However, we know little about the domains and genres of texts in corpora collected from the Web. This webpage lists tools and resources that can help in comparing corpora similar to the BNC. TLDR: my reliable genre classifier is available from the Huggingface repository, see the paper describing its application.

Below I report two ways of approaching the question of genre classification. One involves a traditional typology of typical genre labels, as applicable to the Web, for example, texts aimed at instructing, reporting or entertaining the reader. Another approach involves designing a topology to assess how similar individual texts are to a prototypical webpage, for example, a typical news item is aimed at reporting, but some of them also aim at entertaining, so that such texts are positioned between reporting and entertaining texts.

Topology for text classification

The topological approach is described in my paper:

Serge Sharoff, (2018) Functional Text Dimensions for annotation of Web corpora. In Corpora, 31:2 PDF

The best automatic classification model is based on a pre-trained transformer as hosted on HuggingFace: https://huggingface.co/ssharoff/genres.

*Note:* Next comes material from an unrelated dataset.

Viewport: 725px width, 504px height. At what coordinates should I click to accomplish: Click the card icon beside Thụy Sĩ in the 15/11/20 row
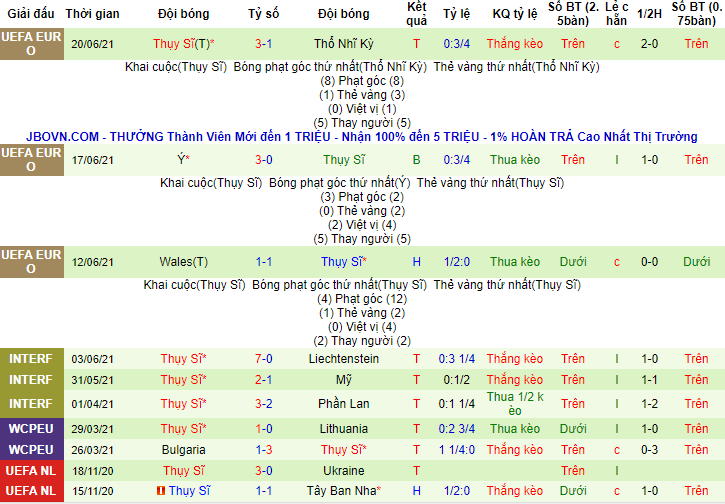(x=160, y=492)
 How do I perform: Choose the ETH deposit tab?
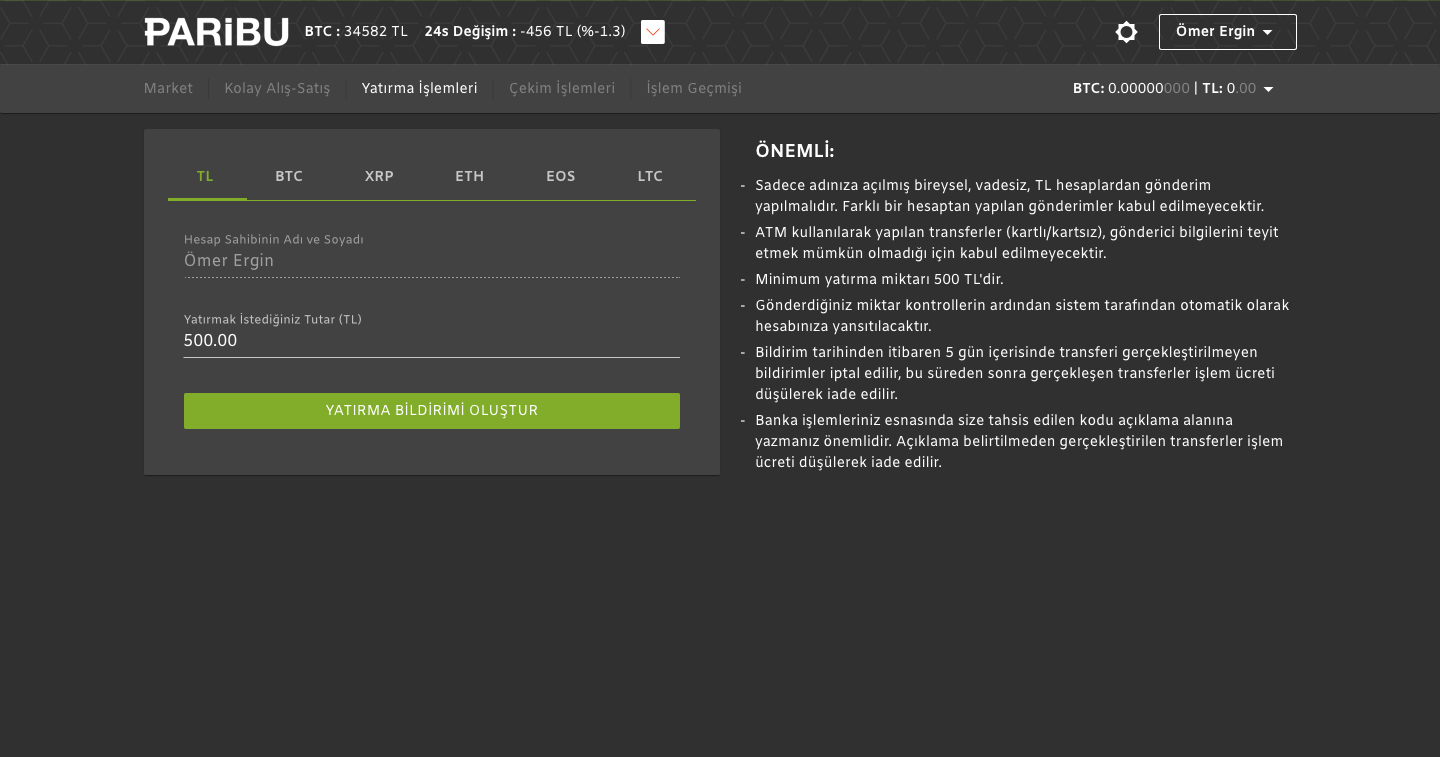(469, 177)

In the end the Web corpora can be classified to provide data on their composition:

  1. BNC. The BNC is NOT a Web corpus. However, it is useful to compare the Web corpora to its composition.
  2. ukWaC. These are the genres of ukWac, a Web corpus from the .uk domain collected in 2006, which offers a modern sample of British English.
  3. Aranea English
  4. Aranea Russian
  5. English TenTen

The training resources consist in multi-annotated webpages for English and Russian (along with translations of some pages into Chinese, French and German) as described in the following table:

         
Corpus Language #Docs #Words Annotations
5g, part1 en,de,fr,ru,zh 113 306302 5g-p1.tgz
5g, part 2 en,fr,ru,zh 133 505468 5g-p2.tgz
ukWac, random en 257 211549 ukwac-sample.tgz
GICR, random ru 618 919972 gicr-random.tgz
GICR, blogs ru 285 83829 gicr-blogs.tgz
Total   1406 2027120  
All in one-line en 1686 2469295 file:en.ol.xz
All in one-line ru 1930 2413675 file:ru.ol.xz

Typology for text classification

The typology and the procedure for automatic annotation of Web texts is described in:

Serge Sharoff, In the garden and in the jungle: comparing genres in the BNC and Internet. In Genres on the Web, Mehler, A., Sharoff., S., Santini, M., (editors) Springer 2010. PDF

According to this approach, the texts in I-EN, I-RU and ukWac have been automatically classified using the following classes:

  1. discussion - all texts expressing positions and discussing a state of affairs
  2. information - catalogues, lists (mostly containing incomplete sentences)
  3. instruction - how-tos, FAQs, tutorials
  4. propaganda - adverts, political pamphlets
  5. recreation - fiction and popular lore
  6. regulations - laws, small print, rules
  7. reporting - newswires and informative broadcasts, police reports

Source data

Validated samples

Classified files

The accuracy of this classification is about 73-84% (see the paper above for argumentation), so you have one chance in four that a link is not of the correct type. Let me know if you have ideas on how to improve the accuracy.

Legacy classes

I-EN and ukWac files have been also classified using David Lee’s BNC classification (70 genres in total) and the four main genres from the Brown corpus (press, fiction, nonfiction and misc):

The accuracy of this classification has not been validated. Presumably it is quite low (especially for the 70-genres classification from the BNC). I made a quick check for the genre distribution for 8310 pages from The Guardian website, which is a newspaper, so it should be classified as ‘press’ according to the Brown Corpus, but the genre of feature articles, biographies, reviews can be different from what is assumed by `press’ in the Brown Corpus (it corresponds to ‘reporting’ in the classification used above):

   
10.01% fiction
29.07% misc
16.68% nonfiction
44.24% press

The following is the distribution of genres assigned to the same set of 8310 pages according to the BNC-trained classifier (only the 10 most frequent labels are listed):

   
3.14% Wnewspothersocial
3.21% Wnewspbrdshtnateditorial
3.29% Sspeechunscripted
3.35% Wnewspbrdshtnatcommerce
3.61% Wnewspbrdshtnatsports
4.16% Wfictprose
5.57% Wpoplore
5.93% Wnewspbrdshtnatarts
6.45% Wbiography
8.19% Wnewspbrdshtnatmisc
11.01% Wmisc

Not all items are treated as coming from newspapers, but many of them are (in the BNC genre scheme, brdsht_nat means `national broadsheets’, newsp_other means either regional or tabloid). Webpages automatically classified as all forms of W_newsp account for 41% of The Guardian subcorpus in ukWac.

About

The resources listed on this page have been developed by Serge Sharoff (Centre for Translation Studies, University of Leeds). Get in touch with me if you have any comments or suggestions.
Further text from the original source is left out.